Monday, June 28, 2010

Solar

by Ian McEwan

A severe disapointment. I came to McEwan first through his most recent books, finding Saturday a gorgeously written and esquisitely paced pscyhological meditation, and On Chesil Beach even better in its use of time juxtaposition and sympathetic emotional disconnect. After that I was impressed enough to follow up on the author, making him one of the few contemporary novelists I’ve read all the work by. His earlier stuff ranged in quality, some of it quite good (Atonement) but pretty much all of it behind the first two I’ve read. So, I anticipated him as an improving author, and quite eagerly awaited his next book. And, on reading it, I’ve found it far from the great novel I expected, in fact I wouldn’t even pronounce it good. It’s not the weakest thing he’s written, but it’s heavily flawed and frequently frustrating.

On the sentence to sentence level of writing McEwan still shows himself to be a great writer, bringing in a vividness of experience and action that are quite engaging. He also shows himself skilled at characterization and establishing the multitude small details of a personality, unfortunately the personality in question is made so thorougly offputting and loathsome it’s difficult to celebrate the experience. The fundamental problem comes in with plotting, the whole structure of the book being highly disjointed and appearing to shift among different subgenres in following the character journey, through an array of ex-science, renewed science, marital drama, murder plotting and environmental intrigue that are in the end alienating when taken as a single plot. It seems clear that McEwan intends for a tone of tragicomedy at the key moments and perhaps the larger plot, but that works poorly because the comedy is rather awkward and unfulfilled and tragedy depends on one not rooting against the protagonist.

I was also profoundly irritated by the continual, ill-informed bashing of postmodernism, and much of the humanities in academia. It’s a broad, strawman satire of over the top theory driven irrationalism, it’s not very accurate or at all unique as a criticism, and it goes on for far too long. It was intrusive to the story and served as more attack against the academy in a shallowly thought out manner of which there is already more than enough.

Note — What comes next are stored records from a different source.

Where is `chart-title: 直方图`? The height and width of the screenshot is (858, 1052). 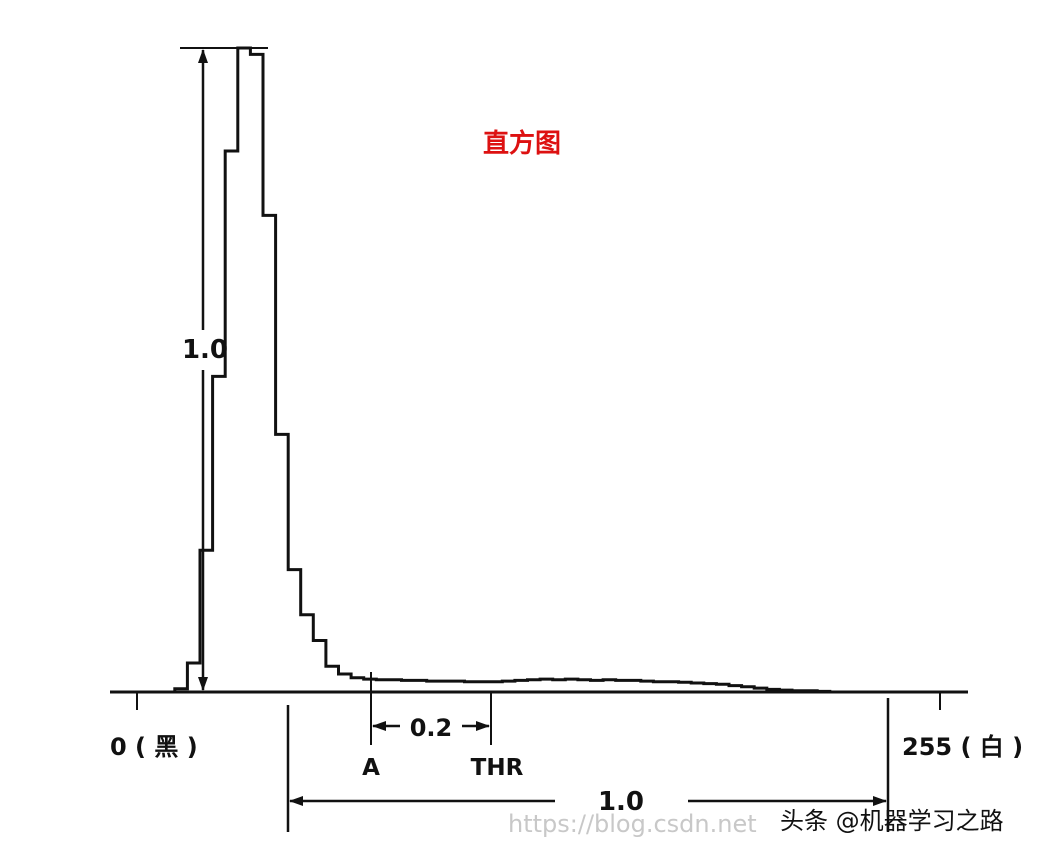
chart-title: 直方图 is located at coordinates (522, 144).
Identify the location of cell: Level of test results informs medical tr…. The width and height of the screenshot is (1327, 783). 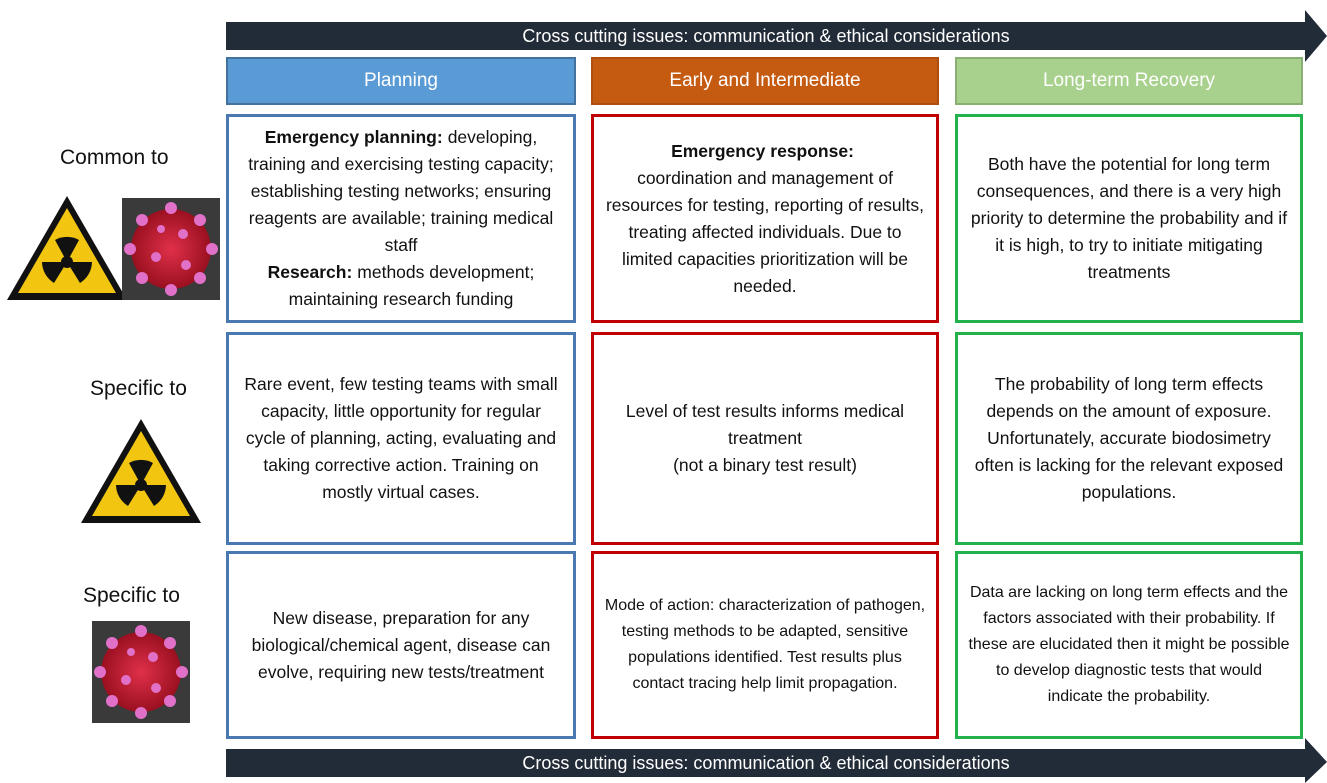
(765, 438).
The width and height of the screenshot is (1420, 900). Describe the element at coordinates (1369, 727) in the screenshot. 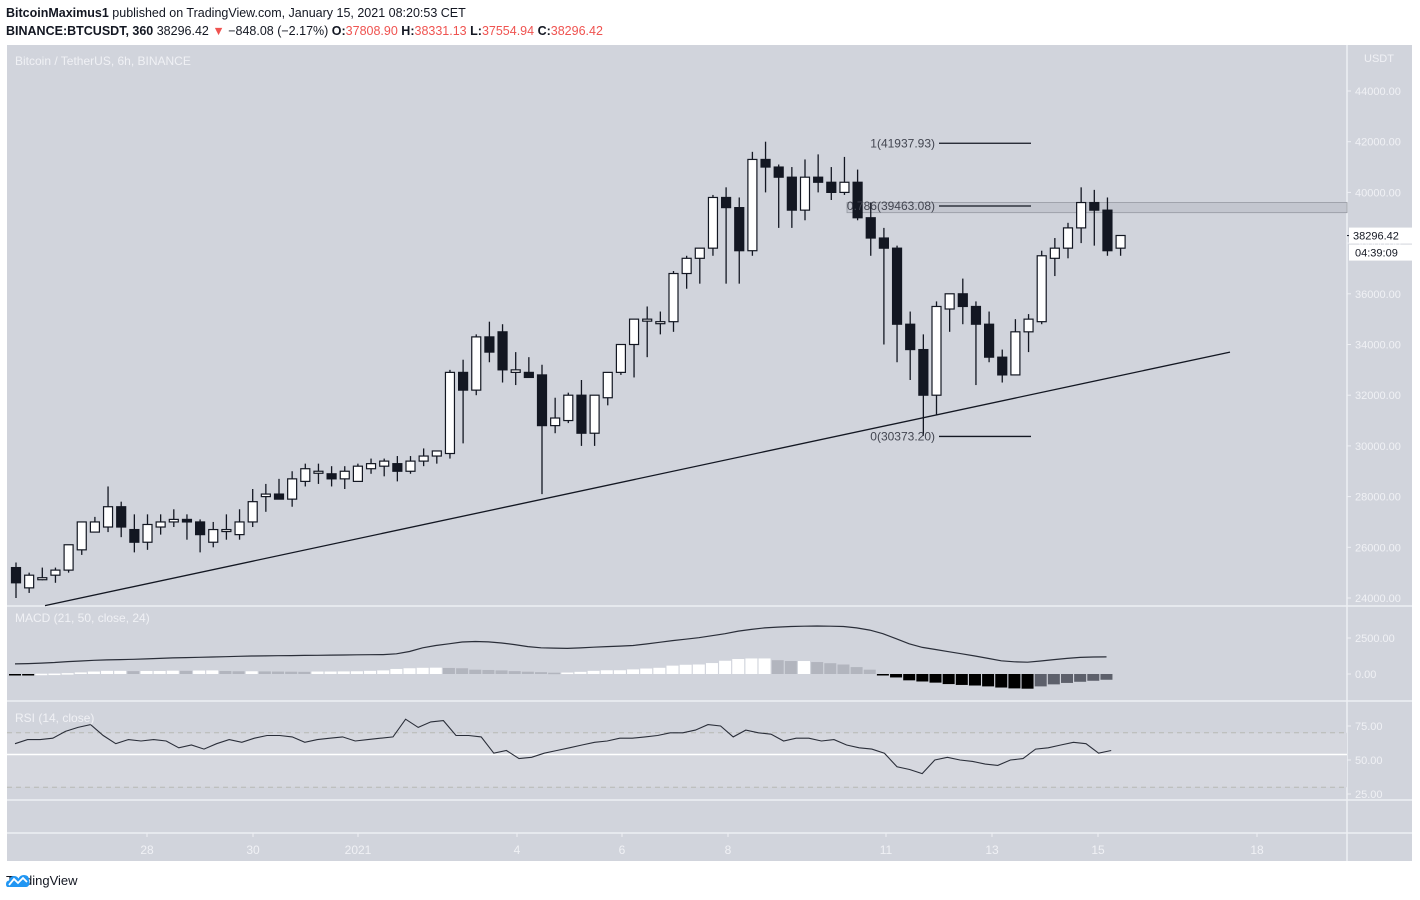

I see `rsi-tick-label: 75.00` at that location.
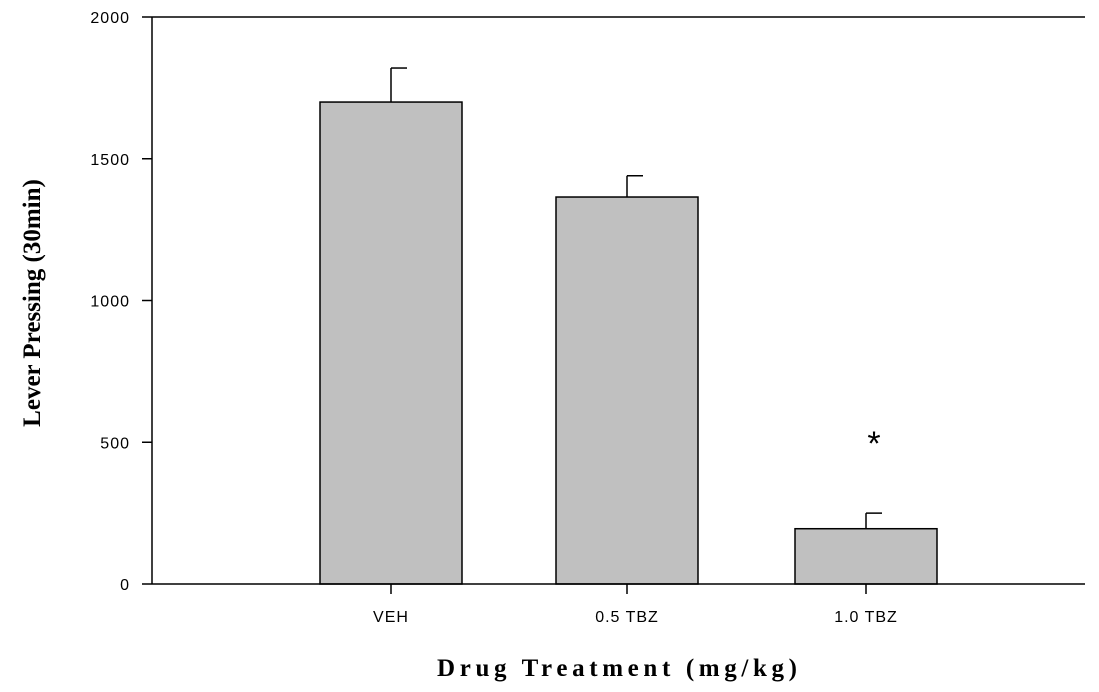  Describe the element at coordinates (115, 444) in the screenshot. I see `y-tick-label-1: 500` at that location.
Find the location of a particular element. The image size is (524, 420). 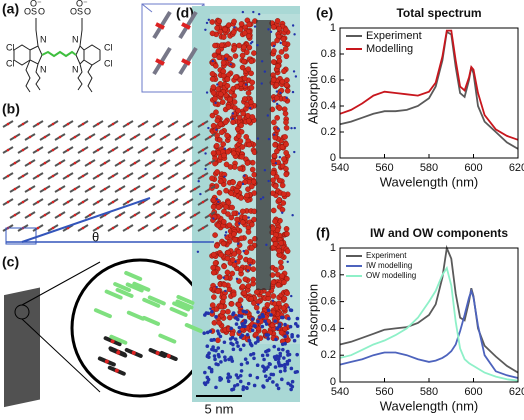

y-tick-label: 0.6 is located at coordinates (328, 80).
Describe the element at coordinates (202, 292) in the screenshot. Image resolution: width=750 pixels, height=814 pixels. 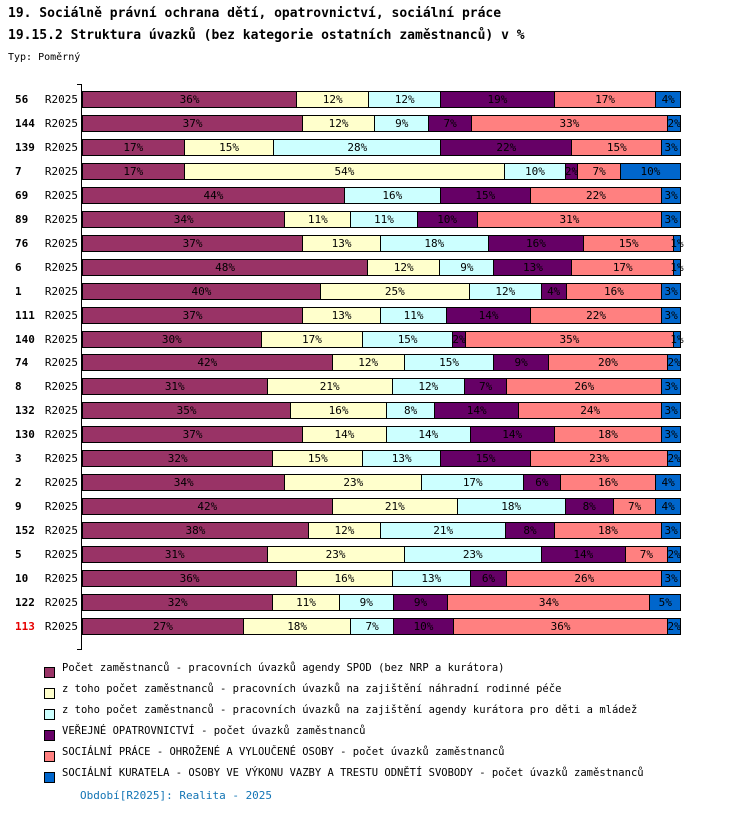
I see `bar-segment: 40%` at that location.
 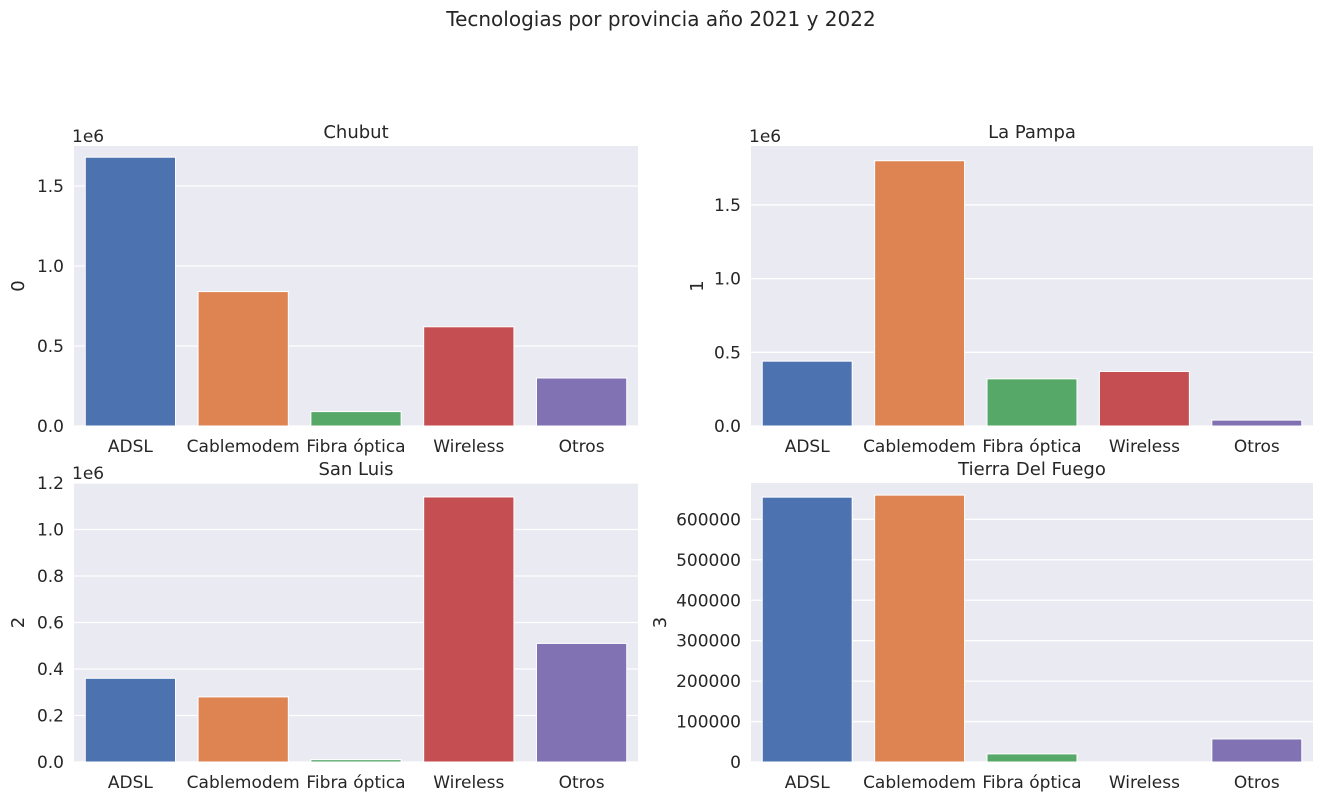 What do you see at coordinates (50, 484) in the screenshot?
I see `y-tick-label: 1.2` at bounding box center [50, 484].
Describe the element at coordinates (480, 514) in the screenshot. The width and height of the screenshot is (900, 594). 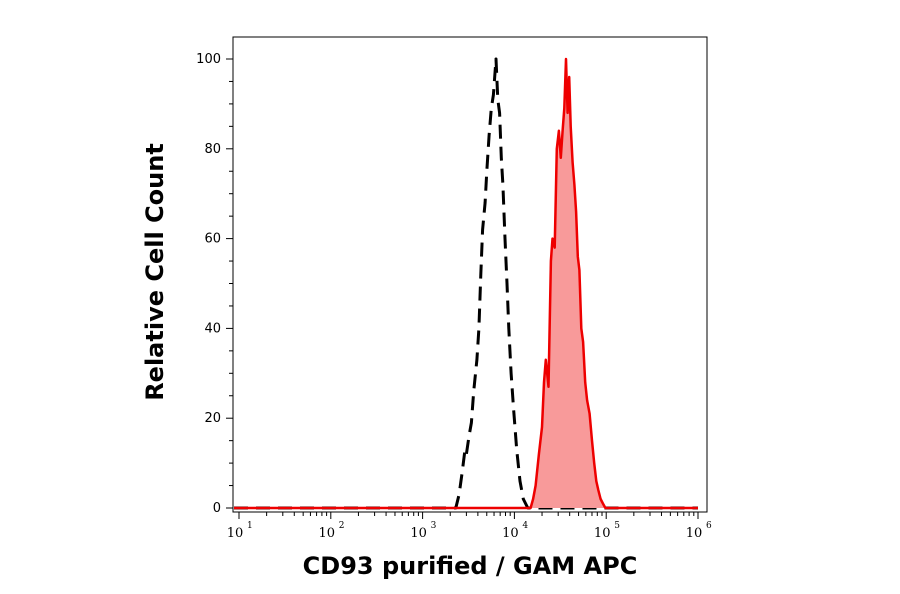
I see `x-minor-ticks` at that location.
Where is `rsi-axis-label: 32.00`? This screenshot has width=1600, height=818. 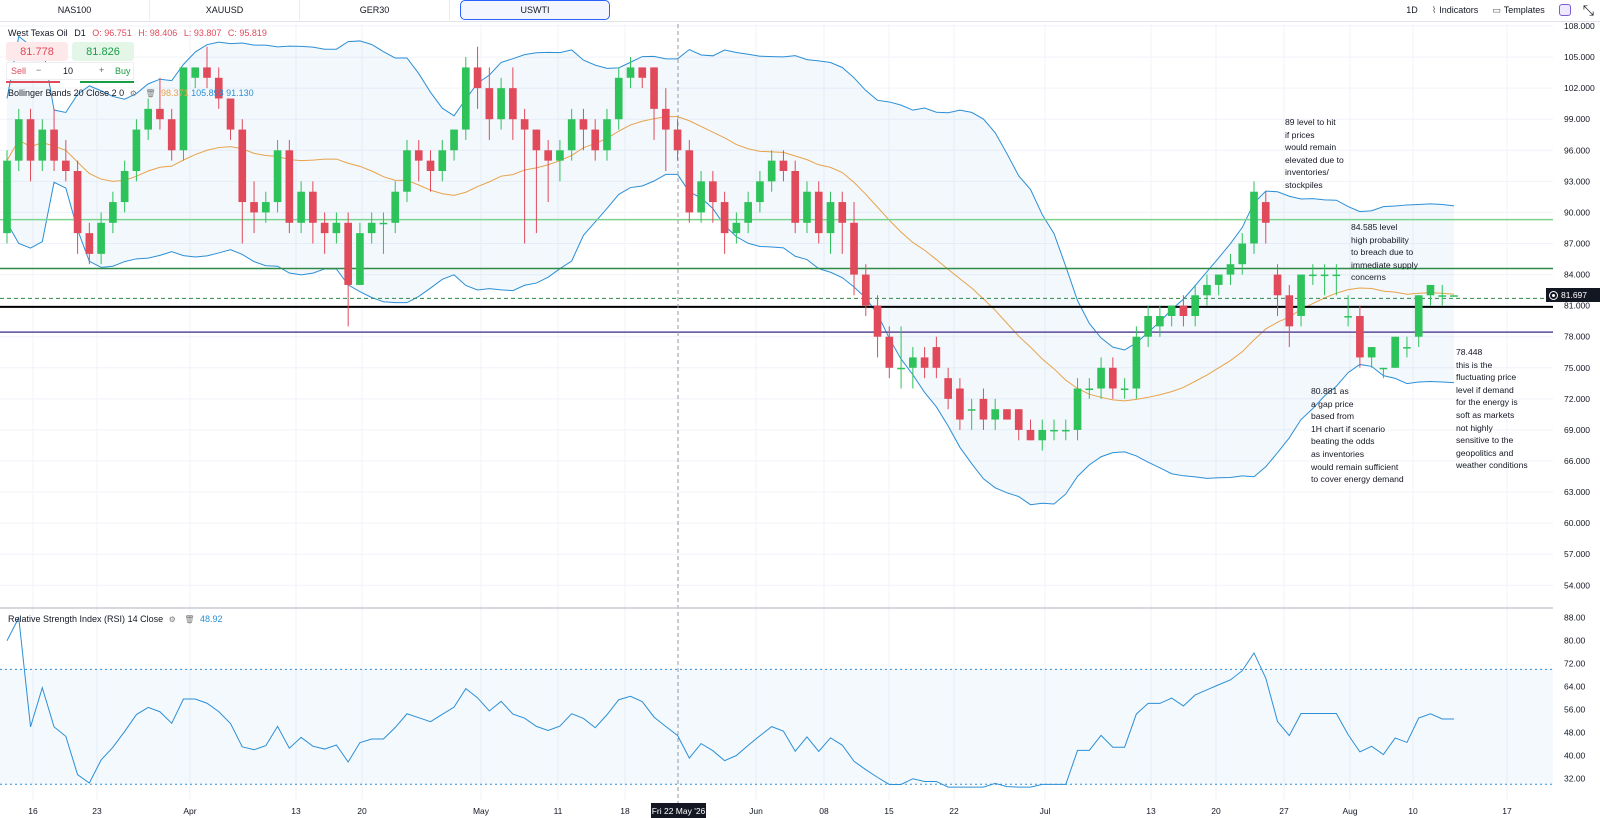
rsi-axis-label: 32.00 is located at coordinates (1575, 779).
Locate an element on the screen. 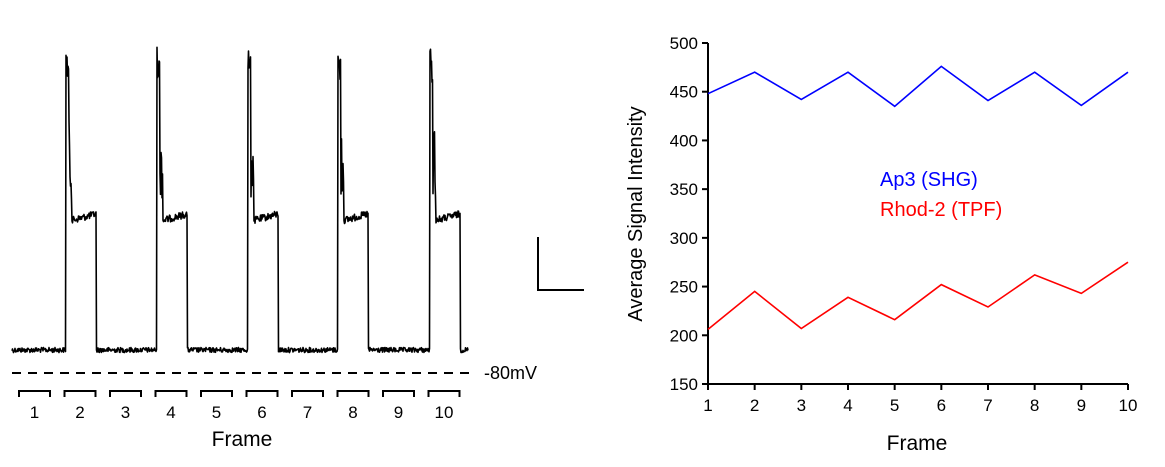 The image size is (1165, 467). x-tick-label: 8 is located at coordinates (1034, 406).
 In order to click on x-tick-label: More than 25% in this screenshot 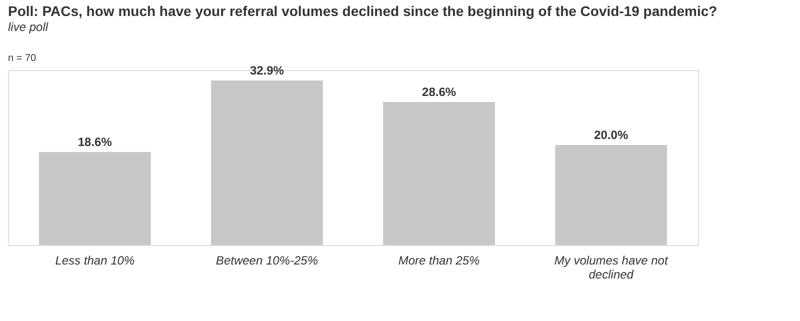, I will do `click(439, 261)`.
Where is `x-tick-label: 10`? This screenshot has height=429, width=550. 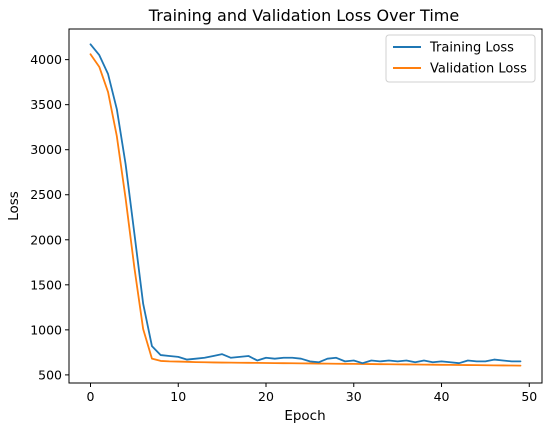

Taken as a novel about environmentalism, the book points up to human foibles and shortsightedness involved with individuals on all sides of the equation, but particularly in the opposition to it. By the end of the story the attempt to reform the world through new solar power have failed, due to personal dysfunction coming back with force and, more broadly, a capitalist mentality with its head firmly buried in the sand. That’s worth saying as far as it goes, but isn’t in itself compelling enough to carry the story. In a rather bizarre reveiw, the Guardian praised Solar as the first novel putting environmental scientists as heroes and centering the effort to engage with the environment as central. Beyond the issue of undermining itself by having such a petty, shortsighted, sexist, self-righteous individual as the hero in question, that review shows a systematic ignorance of the rich sciene fiction that has taken this standpoint more centrally and more effectively--the writing of David Brin and Kim Stanley Robinson in particular come to mind. This particular book is not one which shows the cultural divsion between the literary and SF molds to the advantage of the former.